Gateway Teams
First experiences of your organization matter
One of the things that is hard to appreciate in complex systems is path-dependence — the fact that most systems have memory. What we see today is a consequence of what came before. This is a very simple thing to say but even when we know it, we forget it and we don’t really think about its ramifications. If we want to change things, it helps to be upstream of the change. The earliest decisions are often the most significant ones. The things we have to react to are often most determinative of how we work.
Practice change and organizational learning are two areas where this is important.
Teams that want to adopt different practices often try them for a while and then revert back to the old way of doing things. It's easy to see why. When we are surrounded by artifacts and systems that represent an earlier way of doing things, it is almost like they have a magnetic pull. What we believe is possible depends upon what we’ve experienced and it’s unfortunate that many people haven’t experienced great culture, teams, or technical practice.
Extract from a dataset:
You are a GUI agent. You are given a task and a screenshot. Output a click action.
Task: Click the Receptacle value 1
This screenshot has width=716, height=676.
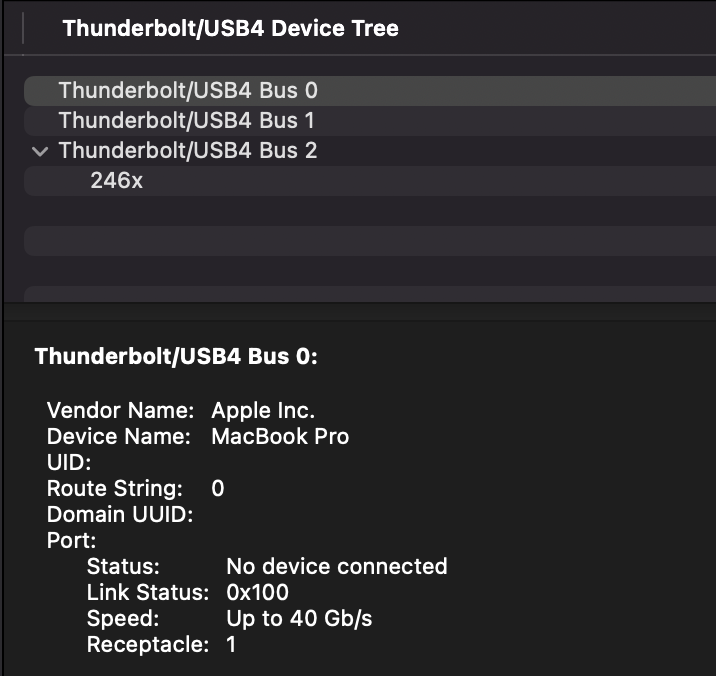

Training, workshops and books can help but they aren’t real experience; they are borrowed experience. They aren’t the same as a real work environment.
If we accept that the earliest experiences we have are most significant and that the best learning happens in the work, it becomes important to find the teams that are doing well. Hire people into these teams and let that be their first work experience in your company. These teams become gateways for participation in the rest of the organization.
Because work is a socio-technical system, it isn’t just the team that matters. Do you have a few products with exemplary code, great continuous delivery practice and people who are kind to each other? If you do, bring people into your organization through those products' teams. At the very least, having worked with one of those teams for a few months, they will know what “good” looks like. It’s the early experience that helps them see what is possible and what to strive for in culture and practice.
You might be worried that once people go through the gateways they’ll be despondent if they end up working on products that aren’t doing as well. It’s going to happen. Support them and help them make it all better. Remember that it is better than bringing people directly into teams without a north star, or guiding experience of what your organization can be.
Give people the important experiences first. It's a way to curate culture and practice as you grow.